Chemistry: analytical and immunological testing – Including sample preparation – Digestion or removing interfering materials
Reexamination Certificate
1998-11-12
2001-01-23
Carrillo, Sharidan (Department: 1746)
Chemistry: analytical and immunological testing
Including sample preparation
Digestion or removing interfering materials
C436S073000, C436S100000, C436S101000, C436S102000, C436S103000, C436S106000, C436S110000, C436S119000, C436S124000, C436S125000, C134S002000, C134S003000, C134S021000, C134S026000, C134S032000, C134S034000, C134S036000, C073S863210, C073S863830, C073S863840
Reexamination Certificate
active
06177279
ABSTRACT:
BACKGROUND OF THE INVENTION
This invention relates generally to silicon wafer cleaning, and in particular to an apparatus and method for determining inorganic ionic contamination on a single surface of a wafer.
A substantial concern in the manufacture of silicon wafers for semiconductor chips is surface contamination. Impurities degrade wafer surfaces allowing a haze to form on the surfaces, and can cause corrosion of metallic components of semiconductor devices. Among the contaminants that have a detrimental impact on the quality and reliability of integrated circuit devices are inorganic anions such as chloride, sulfate, nitrate, and fluoride.
Accurate measurement of silicon wafer surface anion contamination is crucial to maintain quality control of the manufacturing process.
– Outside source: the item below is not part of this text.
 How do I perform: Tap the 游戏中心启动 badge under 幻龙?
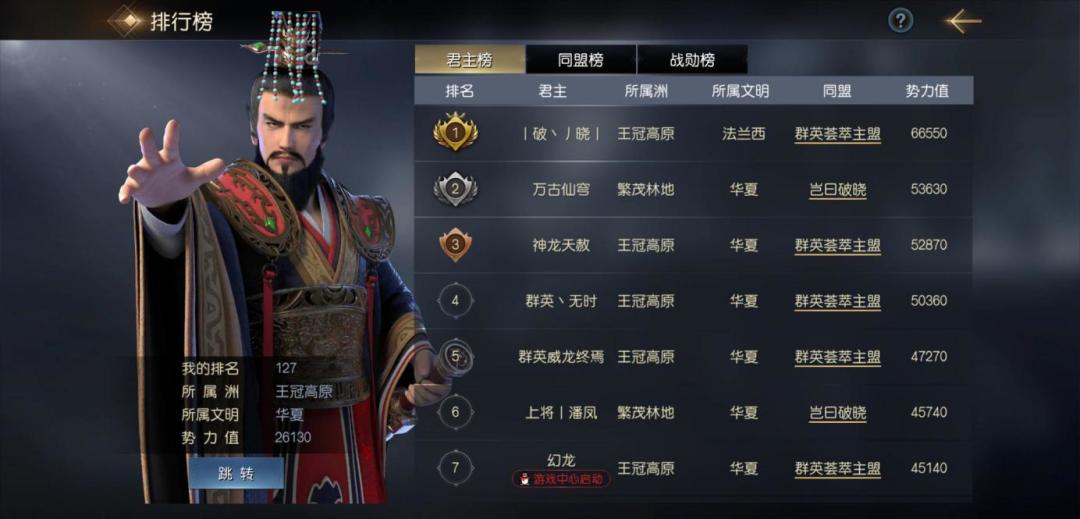click(561, 478)
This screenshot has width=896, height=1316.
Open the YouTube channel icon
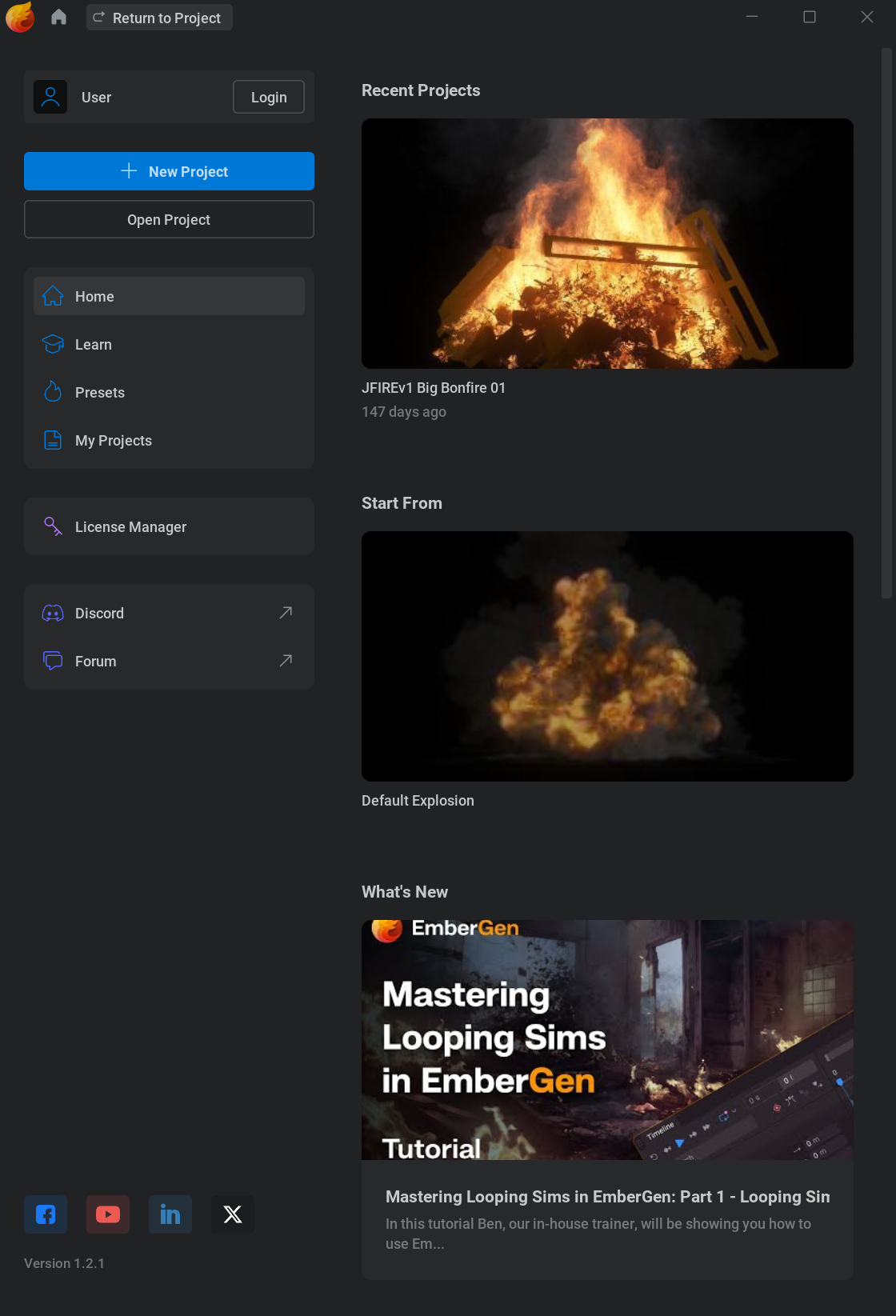coord(108,1214)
Contamination levels must be monitored to ensure that products are of a quality necessary for production of integrated circuit devices. Typically, a small percentage of production wafers are randomly sampled for testing. If anion concentration exceeds an allowable level, wafer production may be halted until the contamination source(s) can be identified and eliminated.
Previous measurement methods have not allowed testing a single side of a silicon wafer. Single-side data is of primary importance since integrated circuit devices are typically mounted only on one side of the wafer, and only on that side is contamination a concern. One technique established in the art for detection of inorganic ionic contaminants on all surfaces of the wafer is to perform a water extraction, in which the wafer is immersed in pure water for a period of time to cause a transfer of anions (which are water-soluble) from the wafer surface to the water. The water is subsequently analyzed using an ultra trace analysis method such as ion chromatography (IC) or capillary electrophoresis (CE) to determine anion concentrations. This technique provides the average contamination level of the entire wafer, including both sides, but precludes measuring contamination on a single surface.
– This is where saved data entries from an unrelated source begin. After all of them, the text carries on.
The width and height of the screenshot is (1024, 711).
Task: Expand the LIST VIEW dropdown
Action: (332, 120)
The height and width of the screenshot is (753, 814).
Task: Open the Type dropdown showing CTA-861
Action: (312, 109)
Further, previous measurement methods are subject to inaccuracy and non-reproducibility. Sampled wafers are exposed to contamination not only during the manufacturing process but also during the contamination measurement process. Airborne gas phase species in any open environment circulate past deionized water used in an extraction and contaminate it. Even class 1 cleanrooms contain airborne molecular species contaminants. When IC or CE test results indicate high levels of contamination, uncertainty arises as to whether the impurities originate in the manufacturing process or in the measurement process.
SUMMARY OF THE INVENTION
Among the several objects and features of the present invention may be noted the provision of a process and apparatus to extract inorganic ionic contaminants from a single side of a silicon wafer; the provision of such a process and apparatus which provides an accurate sample of ionic inorganic contaminants on a single side of the wafer; the provision of such a process and apparatus that minimizes contamination from airborne sources; and the provision of such a process and apparatus which is economical to use.
Briefly, a process of the present invention for extracting inorganic ionic contaminants from a front surface of a silicon wafer for chemical analysis comprises placing the wafer upon a mount that supports the wafer in a generally level orientation with the front surface of the wafer facing upwardly. The wafer is isolated to inhibit air circulation over the front surface and a layer of extraction fluid is deposited upon the front surface of the wafer. The layer of extraction fluid is held on the front surface of the wafer for a period of time so that contaminants on the front surface are extracted into the layer of fluid, and a portion of the layer of fluid from the front surface is collected for subsequent analysis.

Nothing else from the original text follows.